中国人最注重春节,欧美人最关心圣诞。中国人是迎接春天,因为其时万物将蓬勃生长,五谷有望丰登;欧美人是欢迎一位神仙老头,因为他能带来幸福的礼物,将美好的爱心撒向人间。中国人过年体现着农民对土地的感情,而欧美人过年则是一群教徒在狂欢。但究其本质,东方人、西方人又都是在继承各自祖先的文化传统,进行的是一种民族味极浓的大型礼仪活动。
在过年的那天,中国人特注重团圆,讲究合家欢乐;而西方人则要走出家门,搞户外活动,搞联欢。有人说中国人整体性格比欧美人内向,从“过年”也可见其一斑。中国人还有规律地给每一年安一个属性。今年过的是“兔”年,兔子的形象将成为座上宾,虽然真实的兔子们正在荒野中或饲养场里嚼草。即便过的是“鼠”年,那些灰头灰脑、躲躲闪闪的家伙们也能当一回“吉祥物”。

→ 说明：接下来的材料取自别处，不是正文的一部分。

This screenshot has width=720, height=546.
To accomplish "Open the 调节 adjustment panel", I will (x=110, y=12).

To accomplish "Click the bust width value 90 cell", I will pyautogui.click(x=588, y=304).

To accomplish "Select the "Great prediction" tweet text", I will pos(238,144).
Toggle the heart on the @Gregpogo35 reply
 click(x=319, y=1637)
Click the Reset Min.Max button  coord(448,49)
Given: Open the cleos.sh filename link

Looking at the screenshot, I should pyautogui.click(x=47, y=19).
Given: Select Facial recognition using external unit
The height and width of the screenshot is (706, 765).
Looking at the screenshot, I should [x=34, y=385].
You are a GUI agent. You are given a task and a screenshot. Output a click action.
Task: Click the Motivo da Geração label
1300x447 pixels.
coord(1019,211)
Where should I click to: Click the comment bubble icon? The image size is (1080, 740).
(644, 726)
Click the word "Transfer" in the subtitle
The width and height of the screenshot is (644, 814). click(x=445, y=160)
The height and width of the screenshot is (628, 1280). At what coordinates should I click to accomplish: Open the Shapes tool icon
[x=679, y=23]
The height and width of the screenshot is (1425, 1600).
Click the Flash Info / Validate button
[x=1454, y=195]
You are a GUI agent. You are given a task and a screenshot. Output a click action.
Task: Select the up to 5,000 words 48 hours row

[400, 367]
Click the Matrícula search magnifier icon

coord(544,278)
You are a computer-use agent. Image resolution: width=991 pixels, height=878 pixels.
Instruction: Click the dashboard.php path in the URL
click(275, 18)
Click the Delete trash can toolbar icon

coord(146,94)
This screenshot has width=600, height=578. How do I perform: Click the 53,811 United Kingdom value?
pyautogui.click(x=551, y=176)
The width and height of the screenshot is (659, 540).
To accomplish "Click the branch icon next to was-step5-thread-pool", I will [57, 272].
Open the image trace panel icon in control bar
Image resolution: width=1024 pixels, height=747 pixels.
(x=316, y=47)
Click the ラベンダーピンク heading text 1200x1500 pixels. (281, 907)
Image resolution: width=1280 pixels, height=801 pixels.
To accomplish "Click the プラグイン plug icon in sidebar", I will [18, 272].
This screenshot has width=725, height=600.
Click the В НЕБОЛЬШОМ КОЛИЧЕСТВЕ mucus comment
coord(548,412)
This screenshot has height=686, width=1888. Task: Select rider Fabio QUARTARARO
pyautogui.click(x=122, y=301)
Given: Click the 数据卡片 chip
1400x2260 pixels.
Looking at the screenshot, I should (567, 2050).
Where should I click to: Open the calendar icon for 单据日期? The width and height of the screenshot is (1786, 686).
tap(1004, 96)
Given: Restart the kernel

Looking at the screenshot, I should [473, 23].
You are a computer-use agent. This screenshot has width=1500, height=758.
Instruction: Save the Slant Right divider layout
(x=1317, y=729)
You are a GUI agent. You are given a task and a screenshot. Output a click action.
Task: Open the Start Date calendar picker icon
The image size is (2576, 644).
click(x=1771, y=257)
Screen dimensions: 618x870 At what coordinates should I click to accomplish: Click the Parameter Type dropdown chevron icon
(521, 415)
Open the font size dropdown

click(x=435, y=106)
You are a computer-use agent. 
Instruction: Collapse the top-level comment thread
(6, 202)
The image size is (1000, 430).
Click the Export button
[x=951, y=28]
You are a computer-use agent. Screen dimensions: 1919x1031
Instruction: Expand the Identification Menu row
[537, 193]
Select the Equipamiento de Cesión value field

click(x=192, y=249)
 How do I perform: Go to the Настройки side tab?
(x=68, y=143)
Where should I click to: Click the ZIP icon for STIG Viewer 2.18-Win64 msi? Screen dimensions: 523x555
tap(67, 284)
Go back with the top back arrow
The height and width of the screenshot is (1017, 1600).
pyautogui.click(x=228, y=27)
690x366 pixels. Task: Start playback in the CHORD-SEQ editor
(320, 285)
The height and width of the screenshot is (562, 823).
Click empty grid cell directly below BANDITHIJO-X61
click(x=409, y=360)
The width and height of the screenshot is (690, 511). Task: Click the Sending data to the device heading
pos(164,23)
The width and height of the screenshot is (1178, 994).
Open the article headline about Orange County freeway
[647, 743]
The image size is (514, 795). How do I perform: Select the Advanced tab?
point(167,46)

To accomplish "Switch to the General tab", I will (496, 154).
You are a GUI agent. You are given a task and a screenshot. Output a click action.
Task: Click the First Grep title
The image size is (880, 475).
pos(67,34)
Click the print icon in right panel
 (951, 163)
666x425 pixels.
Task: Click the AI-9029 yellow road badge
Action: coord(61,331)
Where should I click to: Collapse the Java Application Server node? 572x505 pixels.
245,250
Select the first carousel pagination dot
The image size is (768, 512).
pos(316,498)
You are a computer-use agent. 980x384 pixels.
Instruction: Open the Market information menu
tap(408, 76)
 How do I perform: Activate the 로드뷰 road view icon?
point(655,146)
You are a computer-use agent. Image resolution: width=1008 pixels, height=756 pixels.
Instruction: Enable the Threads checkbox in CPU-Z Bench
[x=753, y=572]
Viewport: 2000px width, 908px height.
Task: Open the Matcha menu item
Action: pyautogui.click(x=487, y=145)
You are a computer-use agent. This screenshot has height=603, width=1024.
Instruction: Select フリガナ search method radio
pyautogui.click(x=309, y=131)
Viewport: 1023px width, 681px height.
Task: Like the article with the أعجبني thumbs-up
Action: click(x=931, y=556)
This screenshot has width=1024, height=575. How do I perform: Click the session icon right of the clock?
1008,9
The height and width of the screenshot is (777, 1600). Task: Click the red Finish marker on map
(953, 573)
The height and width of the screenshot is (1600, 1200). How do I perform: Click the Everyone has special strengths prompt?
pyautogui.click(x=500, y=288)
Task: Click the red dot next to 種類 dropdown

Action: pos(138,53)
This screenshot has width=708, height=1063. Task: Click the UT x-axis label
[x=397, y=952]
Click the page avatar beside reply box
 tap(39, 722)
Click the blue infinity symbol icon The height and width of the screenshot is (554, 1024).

从十二属相中可以看出,我们的先祖胸怀是宽广的、慈悲的:从飞禽到走兽,从家畜到野物,从真实的兔到虚假的龙,从无脚的蛇到有足的马,从受欢迎的牛到遭厌恶的鼠,在“安全理事会”上都有一个代表席位。总之,无论是大的还是小的,无论是美的还是丑的,无论是凶猛的还是柔弱的——都承认其客观存在。在我们先祖眼中,世界是大一统的,是共生的,是和谐的,是真、善、忍的完美结合。
我爱我们中国人的“过年”,它的内涵显然比“圣诞”丰富得多,宽阔得多,而且其本质也与我们的血脉共通。